Commodities are coming under pressure again today with each commodity we highlight in the morning updates red, so we are red across the board. The good news is that this all appears to be short-term as we have analysts upgrading certain names and there is now talk on the national level about allowing US produced crude to be exported in order to keep prices high and encourage continued production growth among the domestic E&P names.
Chart of the Day:
Oil prices failed to take out $100/barrel and subsequently fell back down the $93/barrel area where there is support. We view this as yet another opportunity to nibble among the premier names.
Commodity prices this morning are as follows:
- Gold: $1,219.90/ounce, down by $9.70/ounce
- Silver: $19.375/ounce, down by $0.412/ounce
- Oil: $93.13/barrel, down by $0.54/barrel
- RBOB Gas: $2.6721/gallon, down by $0.0065/gallon
- Natural Gas: $4.27/MMbtu, down by $0.029/MMbtu
- Copper: $3.3535/pound, down by $0.006/pound
- Platinum: $1,411.80/ounce, down by $3.60/ounce
BP (BP) shares were upgraded by Howard Weil to an "Outperform" from a "Sector Perform" this morning. The move was spurred in part by a myriad of factors, most notably the company's deepwater exposure, fresh projects beginning to come online and produce, increased exposure to LNG and the company's continued willingness to divest lower performing assets. We have recommended BP as a value name among the oil names and think that the continued divestment of non-core lower margin assets will pave the way for future growth on both the top and bottom lines. It is also a reason we view the name as extremely friendly to those seeking income via dividends, because the increasing free cash flows paired with the decline in legal costs should lead to the continued raising of BP's dividend.
Mass Exodus From Down Under?
The latest rumor is that BP will sell its refineries and service stations in Australia for A$3 billion with Australian news agencies also reporting that Royal Dutch Shell (RDS.A) (RDS.B) will also sell its refinery and service stations for A$3 billion. This has caused speculation that Chevron (CVX) might also want to look at exiting the service station business in Australia. This is all very interesting as you have three large players looking to exit the retail business in a country where they are also looking to have a large presence on the E&P side of the business.
Shares of BP have been strong performers as of late and we believe shall continue to be so long as the company continues down the path it is going.
Source: Yahoo Finance
At this time the rumors have only attached the names of buyers to the Royal Dutch Shell sale, but we could see a scenario where possibly two of these retail and refining operations are combined, thus giving the buyer some pricing power.
Exporting US Produced Oil?
As crazy as it sounds, it might actually be a real possibility as Senator Murkowski (a Republican from Alaska), who is the top Republican on the Senate's Energy and Natural Resources Committee, has thrown her support behind the initiative. Readers know that there has been much attention paid to the price discrepancies in WTI Crude and that of Brent Crude, which has been caused by a lack of infrastructure in the US that is causing certain parts of the country to have cheaper energy than others because new production is flooding local markets.

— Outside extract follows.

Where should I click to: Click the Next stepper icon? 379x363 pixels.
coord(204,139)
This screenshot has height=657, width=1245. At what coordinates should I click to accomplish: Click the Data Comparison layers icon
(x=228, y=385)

Although allowing the exportation of US produced crude would be great for a name such as EOG Resources (EOG), refiners such as Valero (VLO) are very much against this proposal as it would drive up there costs and whittle away at the margins they enjoy that are caused by the pricing discrepancy. It is important to point out that although it is currently illegal to export crude, the refiners are allowed to export gasoline and enjoy the higher prices afforded their production so the argument that this keeps gasoline prices artificially low as well may not be entirely true.
Although this is in the early stages of discussion, it does warrant attention and could be a big catalyst for domestic E&P names as well as the entire US economy.